[[ Task data open ]]

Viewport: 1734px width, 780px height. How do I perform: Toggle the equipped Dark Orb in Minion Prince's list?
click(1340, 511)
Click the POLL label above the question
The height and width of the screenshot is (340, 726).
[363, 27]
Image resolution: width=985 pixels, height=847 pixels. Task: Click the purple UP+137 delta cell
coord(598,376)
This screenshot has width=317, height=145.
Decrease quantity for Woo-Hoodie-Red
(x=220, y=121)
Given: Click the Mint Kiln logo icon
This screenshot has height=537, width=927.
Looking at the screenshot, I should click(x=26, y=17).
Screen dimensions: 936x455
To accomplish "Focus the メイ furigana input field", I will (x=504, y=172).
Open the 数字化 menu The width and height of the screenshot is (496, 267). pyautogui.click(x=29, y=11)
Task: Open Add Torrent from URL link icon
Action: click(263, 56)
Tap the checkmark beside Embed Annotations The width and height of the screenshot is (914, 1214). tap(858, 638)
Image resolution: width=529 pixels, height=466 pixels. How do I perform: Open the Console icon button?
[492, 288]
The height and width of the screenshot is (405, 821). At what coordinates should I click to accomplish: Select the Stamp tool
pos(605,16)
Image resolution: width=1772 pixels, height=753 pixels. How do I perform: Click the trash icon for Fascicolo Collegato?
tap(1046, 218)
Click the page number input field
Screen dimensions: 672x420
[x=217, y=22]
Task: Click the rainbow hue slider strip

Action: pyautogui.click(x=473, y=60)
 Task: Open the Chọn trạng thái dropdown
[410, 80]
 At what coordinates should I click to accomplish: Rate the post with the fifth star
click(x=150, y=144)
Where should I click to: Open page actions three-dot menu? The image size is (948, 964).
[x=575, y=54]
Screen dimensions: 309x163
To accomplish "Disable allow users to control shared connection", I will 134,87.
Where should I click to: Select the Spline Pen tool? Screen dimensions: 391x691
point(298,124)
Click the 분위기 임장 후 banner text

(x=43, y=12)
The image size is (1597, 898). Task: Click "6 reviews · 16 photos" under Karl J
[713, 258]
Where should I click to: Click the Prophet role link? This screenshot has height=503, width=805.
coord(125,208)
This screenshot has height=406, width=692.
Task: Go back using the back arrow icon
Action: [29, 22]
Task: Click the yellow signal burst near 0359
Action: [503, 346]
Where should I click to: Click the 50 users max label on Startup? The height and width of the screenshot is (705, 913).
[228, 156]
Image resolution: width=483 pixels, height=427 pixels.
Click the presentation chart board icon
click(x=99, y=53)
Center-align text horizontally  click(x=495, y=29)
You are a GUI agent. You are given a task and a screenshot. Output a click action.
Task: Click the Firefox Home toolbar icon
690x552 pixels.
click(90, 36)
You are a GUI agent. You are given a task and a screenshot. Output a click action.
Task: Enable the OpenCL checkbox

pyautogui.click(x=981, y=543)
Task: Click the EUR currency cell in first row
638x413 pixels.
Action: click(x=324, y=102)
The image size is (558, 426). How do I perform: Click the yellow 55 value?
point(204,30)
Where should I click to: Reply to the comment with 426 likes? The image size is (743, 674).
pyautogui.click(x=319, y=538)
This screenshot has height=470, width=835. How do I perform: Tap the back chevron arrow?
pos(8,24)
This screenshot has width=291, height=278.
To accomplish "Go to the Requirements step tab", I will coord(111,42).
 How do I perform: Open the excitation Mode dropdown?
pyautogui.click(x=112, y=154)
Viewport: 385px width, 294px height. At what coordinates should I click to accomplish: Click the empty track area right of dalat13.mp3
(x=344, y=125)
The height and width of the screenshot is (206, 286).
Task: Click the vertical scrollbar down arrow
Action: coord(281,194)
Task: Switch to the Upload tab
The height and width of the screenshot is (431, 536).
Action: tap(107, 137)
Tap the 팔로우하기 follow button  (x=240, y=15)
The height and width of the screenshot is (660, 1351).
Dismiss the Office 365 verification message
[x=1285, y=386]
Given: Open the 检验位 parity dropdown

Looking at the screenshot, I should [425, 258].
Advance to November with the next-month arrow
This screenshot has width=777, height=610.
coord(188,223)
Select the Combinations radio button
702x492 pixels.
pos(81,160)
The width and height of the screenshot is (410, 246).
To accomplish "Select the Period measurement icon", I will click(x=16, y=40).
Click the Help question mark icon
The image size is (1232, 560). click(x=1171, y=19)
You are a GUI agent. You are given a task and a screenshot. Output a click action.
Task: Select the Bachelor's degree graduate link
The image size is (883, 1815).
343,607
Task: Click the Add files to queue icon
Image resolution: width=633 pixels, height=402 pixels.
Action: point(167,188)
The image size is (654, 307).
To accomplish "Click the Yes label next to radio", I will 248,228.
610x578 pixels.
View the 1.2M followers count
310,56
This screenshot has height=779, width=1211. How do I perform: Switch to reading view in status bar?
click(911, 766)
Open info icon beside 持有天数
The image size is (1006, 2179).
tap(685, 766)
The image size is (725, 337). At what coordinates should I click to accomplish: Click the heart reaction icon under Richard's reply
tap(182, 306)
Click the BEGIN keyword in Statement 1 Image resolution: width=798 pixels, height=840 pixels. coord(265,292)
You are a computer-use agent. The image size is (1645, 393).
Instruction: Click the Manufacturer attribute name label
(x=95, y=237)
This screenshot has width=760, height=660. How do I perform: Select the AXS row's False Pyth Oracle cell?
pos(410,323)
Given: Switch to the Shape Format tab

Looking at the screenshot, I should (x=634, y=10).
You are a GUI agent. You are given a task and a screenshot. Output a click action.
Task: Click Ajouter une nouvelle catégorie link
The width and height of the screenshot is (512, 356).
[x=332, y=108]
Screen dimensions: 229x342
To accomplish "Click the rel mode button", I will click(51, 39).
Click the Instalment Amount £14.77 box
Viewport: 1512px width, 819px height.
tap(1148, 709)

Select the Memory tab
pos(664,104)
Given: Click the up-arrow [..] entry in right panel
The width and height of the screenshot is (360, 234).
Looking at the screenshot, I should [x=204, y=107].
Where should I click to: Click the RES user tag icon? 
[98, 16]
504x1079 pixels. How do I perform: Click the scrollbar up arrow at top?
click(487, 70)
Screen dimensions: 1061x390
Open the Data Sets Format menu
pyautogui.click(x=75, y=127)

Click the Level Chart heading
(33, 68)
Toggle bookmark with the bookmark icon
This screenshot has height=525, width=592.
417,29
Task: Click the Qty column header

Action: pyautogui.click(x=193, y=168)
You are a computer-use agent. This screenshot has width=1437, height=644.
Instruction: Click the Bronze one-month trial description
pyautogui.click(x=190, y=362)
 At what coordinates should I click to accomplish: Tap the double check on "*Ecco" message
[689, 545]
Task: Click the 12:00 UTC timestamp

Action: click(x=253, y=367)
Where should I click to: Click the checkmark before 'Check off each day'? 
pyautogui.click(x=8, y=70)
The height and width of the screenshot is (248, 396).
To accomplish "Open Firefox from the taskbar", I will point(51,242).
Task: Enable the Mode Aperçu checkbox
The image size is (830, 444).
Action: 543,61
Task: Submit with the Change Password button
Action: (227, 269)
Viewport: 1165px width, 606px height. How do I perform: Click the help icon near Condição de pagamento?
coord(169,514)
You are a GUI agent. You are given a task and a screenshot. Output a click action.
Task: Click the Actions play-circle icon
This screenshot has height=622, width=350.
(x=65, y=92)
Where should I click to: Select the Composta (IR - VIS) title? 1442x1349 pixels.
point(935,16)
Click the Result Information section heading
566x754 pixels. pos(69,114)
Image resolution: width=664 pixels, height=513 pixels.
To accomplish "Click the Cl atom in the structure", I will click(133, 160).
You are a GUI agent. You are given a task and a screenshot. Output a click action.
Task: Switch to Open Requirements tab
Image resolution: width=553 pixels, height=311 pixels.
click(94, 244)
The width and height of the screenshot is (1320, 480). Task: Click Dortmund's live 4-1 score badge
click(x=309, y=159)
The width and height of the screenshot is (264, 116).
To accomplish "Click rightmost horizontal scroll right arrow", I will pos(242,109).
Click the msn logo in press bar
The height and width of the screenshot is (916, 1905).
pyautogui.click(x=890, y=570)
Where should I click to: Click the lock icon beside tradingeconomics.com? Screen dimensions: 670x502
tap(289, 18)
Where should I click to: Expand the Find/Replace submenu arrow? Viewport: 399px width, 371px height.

[[ Task data closed ]]

### What the task requires
Wherever "will" turns up in the records, copy the whole line.

### Answer to the problem
To accomplish "Focus the メイ furigana input field", I will (x=504, y=172).
To accomplish "Disable allow users to control shared connection", I will 134,87.
To accomplish "Go to the Requirements step tab", I will coord(111,42).
To accomplish "Select the Period measurement icon", I will click(x=16, y=40).
To accomplish "Click the Yes label next to radio", I will 248,228.
To accomplish "Click the rel mode button", I will click(51, 39).
To accomplish "Open Firefox from the taskbar", I will point(51,242).
To accomplish "Click the Cl atom in the structure", I will click(133, 160).
To accomplish "Click rightmost horizontal scroll right arrow", I will pos(242,109).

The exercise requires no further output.